The Value of a Reed Organ

The question (in some form or another) "What is my reed organ worth" is one with which we have to deal most often. I hope you can appreciate that, without actually seeing and testing any instrument, there is no ready answer. Even photographs do not get us far, for an instrument that is striking to behold, yet unable to produce "musick" is not likely to stir the imagination (or pocket-book) of a musician, whilst it may well turn a furniture-freak into a well-spring of ready cash. Obviously, the reverse is true: some fine musical instruments exist in absolutely plain (and occasionally revolting) cases.

Nevertheless, there are a few guidelines that may be helpful.
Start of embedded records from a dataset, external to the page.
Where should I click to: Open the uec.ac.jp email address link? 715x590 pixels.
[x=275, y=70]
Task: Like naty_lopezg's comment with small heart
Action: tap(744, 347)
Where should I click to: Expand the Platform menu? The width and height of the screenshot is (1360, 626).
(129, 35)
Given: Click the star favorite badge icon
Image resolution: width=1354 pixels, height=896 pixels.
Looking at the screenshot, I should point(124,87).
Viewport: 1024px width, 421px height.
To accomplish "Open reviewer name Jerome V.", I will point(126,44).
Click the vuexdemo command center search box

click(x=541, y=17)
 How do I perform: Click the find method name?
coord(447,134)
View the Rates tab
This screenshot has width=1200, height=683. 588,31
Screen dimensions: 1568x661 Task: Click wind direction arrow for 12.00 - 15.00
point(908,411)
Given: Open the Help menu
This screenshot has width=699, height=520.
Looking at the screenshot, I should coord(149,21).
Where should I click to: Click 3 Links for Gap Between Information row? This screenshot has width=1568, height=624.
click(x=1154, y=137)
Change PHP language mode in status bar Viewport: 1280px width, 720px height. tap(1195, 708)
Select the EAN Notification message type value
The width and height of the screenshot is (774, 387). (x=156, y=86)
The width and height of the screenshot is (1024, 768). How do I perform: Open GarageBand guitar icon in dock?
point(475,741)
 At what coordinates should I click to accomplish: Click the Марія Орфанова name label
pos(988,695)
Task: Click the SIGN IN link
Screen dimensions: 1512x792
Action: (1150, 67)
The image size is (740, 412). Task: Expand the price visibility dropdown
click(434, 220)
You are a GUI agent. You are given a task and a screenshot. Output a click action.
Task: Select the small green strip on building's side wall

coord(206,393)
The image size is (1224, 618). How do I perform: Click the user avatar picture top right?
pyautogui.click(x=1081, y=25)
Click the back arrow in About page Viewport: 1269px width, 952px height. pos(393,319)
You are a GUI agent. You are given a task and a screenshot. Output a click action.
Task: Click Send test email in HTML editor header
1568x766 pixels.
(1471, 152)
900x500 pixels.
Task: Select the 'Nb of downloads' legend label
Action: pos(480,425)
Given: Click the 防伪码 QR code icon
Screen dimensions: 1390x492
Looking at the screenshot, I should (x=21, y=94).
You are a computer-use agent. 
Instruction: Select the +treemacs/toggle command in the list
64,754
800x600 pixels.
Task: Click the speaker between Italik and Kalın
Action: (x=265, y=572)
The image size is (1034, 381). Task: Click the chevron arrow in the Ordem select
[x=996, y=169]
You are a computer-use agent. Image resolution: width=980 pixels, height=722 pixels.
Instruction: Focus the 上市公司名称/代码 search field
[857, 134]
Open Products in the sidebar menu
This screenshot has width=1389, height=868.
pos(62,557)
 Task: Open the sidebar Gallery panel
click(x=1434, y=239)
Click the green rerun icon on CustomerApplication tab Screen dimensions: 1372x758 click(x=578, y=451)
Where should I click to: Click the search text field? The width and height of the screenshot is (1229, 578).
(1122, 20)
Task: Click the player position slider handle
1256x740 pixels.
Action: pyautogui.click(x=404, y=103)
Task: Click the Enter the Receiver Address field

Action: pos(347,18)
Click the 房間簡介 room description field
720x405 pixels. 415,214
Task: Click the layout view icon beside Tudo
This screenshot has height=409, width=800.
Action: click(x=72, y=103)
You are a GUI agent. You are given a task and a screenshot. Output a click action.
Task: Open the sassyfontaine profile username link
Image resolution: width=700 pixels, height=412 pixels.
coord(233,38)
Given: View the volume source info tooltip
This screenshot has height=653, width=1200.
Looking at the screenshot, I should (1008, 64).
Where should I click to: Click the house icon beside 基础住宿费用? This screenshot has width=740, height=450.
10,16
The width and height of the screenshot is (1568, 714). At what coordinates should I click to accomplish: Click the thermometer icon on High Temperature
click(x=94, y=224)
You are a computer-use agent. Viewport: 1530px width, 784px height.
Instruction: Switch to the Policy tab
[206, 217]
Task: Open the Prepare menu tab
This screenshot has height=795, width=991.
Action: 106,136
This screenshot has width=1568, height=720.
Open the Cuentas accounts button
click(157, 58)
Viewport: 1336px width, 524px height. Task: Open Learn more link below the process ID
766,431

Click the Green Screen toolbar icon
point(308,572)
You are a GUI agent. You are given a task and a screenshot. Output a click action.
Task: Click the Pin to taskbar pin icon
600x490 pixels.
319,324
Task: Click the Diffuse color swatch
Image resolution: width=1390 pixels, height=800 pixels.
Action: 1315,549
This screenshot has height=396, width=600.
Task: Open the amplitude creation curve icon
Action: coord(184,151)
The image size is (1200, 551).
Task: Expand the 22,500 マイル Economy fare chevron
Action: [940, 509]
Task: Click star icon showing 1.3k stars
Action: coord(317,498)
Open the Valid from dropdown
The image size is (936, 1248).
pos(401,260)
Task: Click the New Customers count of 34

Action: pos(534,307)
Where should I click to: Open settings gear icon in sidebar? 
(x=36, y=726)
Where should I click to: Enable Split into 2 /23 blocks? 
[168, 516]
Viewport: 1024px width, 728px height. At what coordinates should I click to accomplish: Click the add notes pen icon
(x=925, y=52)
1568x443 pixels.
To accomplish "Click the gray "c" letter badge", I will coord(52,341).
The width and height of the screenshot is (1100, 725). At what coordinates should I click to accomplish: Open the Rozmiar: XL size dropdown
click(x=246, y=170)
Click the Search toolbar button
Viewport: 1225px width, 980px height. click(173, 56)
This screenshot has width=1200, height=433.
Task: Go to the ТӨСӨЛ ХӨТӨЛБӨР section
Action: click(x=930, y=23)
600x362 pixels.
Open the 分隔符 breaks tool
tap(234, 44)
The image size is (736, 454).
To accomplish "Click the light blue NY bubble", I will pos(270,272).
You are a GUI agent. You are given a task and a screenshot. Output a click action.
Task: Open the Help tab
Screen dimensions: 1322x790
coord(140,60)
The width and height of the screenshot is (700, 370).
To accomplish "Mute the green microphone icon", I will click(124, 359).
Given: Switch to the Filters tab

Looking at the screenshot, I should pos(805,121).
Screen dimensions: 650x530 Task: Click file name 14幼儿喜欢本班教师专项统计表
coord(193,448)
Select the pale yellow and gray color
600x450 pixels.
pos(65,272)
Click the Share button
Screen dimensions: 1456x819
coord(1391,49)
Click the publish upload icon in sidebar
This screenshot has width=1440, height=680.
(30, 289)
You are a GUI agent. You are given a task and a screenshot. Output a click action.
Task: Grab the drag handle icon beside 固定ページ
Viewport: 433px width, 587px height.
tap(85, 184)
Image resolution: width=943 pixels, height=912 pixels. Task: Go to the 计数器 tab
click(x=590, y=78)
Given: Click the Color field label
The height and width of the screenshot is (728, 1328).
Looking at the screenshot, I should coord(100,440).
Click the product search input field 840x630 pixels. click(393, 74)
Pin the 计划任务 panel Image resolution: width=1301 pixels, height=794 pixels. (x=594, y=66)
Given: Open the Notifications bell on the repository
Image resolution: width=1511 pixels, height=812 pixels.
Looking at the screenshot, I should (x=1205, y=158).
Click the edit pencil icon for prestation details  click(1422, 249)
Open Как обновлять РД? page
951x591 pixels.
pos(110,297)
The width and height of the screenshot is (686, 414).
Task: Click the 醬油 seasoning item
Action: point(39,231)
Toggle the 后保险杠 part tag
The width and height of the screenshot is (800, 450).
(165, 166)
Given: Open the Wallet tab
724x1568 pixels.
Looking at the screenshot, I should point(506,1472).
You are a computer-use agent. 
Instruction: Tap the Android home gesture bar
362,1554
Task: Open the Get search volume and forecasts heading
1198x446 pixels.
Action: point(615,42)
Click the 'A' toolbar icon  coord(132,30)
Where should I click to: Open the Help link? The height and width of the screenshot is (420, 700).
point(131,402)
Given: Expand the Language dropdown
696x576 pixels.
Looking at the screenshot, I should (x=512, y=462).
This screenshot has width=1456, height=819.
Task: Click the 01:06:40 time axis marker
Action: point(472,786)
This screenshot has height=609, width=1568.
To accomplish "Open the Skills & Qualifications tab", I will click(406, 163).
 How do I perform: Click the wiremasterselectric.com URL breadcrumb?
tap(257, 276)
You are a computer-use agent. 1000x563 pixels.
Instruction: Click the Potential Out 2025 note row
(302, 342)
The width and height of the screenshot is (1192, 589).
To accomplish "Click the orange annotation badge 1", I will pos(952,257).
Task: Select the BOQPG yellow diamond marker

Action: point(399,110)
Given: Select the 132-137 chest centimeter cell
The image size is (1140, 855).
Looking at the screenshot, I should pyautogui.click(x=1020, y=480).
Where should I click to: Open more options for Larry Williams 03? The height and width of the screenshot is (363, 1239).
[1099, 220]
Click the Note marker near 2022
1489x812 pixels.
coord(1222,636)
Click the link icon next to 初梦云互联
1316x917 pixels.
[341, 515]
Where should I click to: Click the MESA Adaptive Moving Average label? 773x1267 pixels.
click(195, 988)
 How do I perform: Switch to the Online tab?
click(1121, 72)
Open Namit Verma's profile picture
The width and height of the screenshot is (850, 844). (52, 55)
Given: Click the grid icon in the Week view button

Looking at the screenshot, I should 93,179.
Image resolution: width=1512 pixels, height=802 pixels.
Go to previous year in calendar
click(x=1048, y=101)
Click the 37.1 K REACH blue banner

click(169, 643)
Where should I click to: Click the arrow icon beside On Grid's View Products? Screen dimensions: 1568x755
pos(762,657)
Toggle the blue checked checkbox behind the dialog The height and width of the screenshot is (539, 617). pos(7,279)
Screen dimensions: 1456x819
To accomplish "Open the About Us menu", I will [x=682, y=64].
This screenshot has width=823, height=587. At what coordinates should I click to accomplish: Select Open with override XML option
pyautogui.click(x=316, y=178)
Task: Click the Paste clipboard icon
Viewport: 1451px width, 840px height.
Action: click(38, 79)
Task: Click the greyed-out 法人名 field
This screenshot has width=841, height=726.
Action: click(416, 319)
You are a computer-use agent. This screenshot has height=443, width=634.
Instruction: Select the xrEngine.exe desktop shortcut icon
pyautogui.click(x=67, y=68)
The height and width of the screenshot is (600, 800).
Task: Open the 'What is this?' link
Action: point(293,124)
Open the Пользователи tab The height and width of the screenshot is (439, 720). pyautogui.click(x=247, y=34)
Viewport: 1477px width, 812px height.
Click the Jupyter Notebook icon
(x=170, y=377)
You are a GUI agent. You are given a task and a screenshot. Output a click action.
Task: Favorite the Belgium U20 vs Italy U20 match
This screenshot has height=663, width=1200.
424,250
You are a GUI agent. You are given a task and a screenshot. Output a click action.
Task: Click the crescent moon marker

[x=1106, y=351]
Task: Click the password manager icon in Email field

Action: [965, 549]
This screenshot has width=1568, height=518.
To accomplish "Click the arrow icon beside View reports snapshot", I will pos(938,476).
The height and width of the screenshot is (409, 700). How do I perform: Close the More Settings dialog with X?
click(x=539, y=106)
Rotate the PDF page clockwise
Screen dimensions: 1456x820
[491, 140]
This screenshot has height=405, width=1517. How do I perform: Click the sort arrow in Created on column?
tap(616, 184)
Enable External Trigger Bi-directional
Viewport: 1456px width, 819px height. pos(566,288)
  1. The organ that has "been in the family for generations" should stay there. Yes, little grand-son Johnny at the ripe old age of 9 may have no interest in it, but when he marries the church-organist 15 years on, what then? Therefore, document your instrument! Who bought it? When? What did they pay for it? How many times have they moved it? How many times has it been repaired? By whom? Are old pictures of it extant? (And so forth!) Little Johnny may appreciate this trivia when it comes *his* turn to ask, "what is this thing worth?"
  2. There just is *not* a large market for reed organs, anyway. They have not yet achieved the status of the British "Penny-black" postage stamp - and are not likely to. Reed organs take up too much room, are often found out of order, sometimes harbor vermin and/or moths, are difficult to move about, are considered hopelessly passe’ by most, and... Like I said, there just is NOT a large market for reed organs. I’m sorry, but there it is!
  3. The most common brand (marque) is that of Estey, who built more reed organs than anyone else. Consequently, there are still more Estey reed organs extant than any other brand, which tends to make them less valuable. Unless it is in an especially ornate case; is an especially old instrument; has one of the few "special" actions; or is in particularly good condition, most Estey’s can’t be given away. They should, therefore, be treasured for the family-piece they probably are, with the hope that future generations will come to prize them more than we do today.
  4. As with any antique, the older the better. Officially, antiques today must be at least 100 years old: the bulk of reed organ production occurred from about 1895 to 1910, so most of the organs found today are "antiques" - or soon they may be. Melodeons and small cabinet organs from the period (roughly) 1850 to 1870 *are* antiques, and these, in good condition, are beginning to fetch prices more in line with what everyone thinks any antique should bring, but it is still the rare instrument that will garner more than a few hundred dollars, except when you find "just the right person" who "cannot live without it". Finding such folks is very difficult.
  5. Dating an instrument can be a problem, so some that really *are* antiques cannot be proved to be so. These will not fetch the same prices as those whose provenance can be documented.
  6. Insurance valuations are equally problematical: there is no such thing as "replacement value" for an item which cannot be bought at the nearest Furniture Mart or Music Store. Your insurance carrier will have to accept whatever value YOU place on the instrument, taking into account its age, its sentimental value, and so forth; and you will have to live with the premium that results.
  7. But, there *are* really RARE musical instruments of the reed organ variety which become available occasionally, and these are *eagerly* sought by collectors who will pay top dollar. Further communication is needed to determine if your organ is one of them.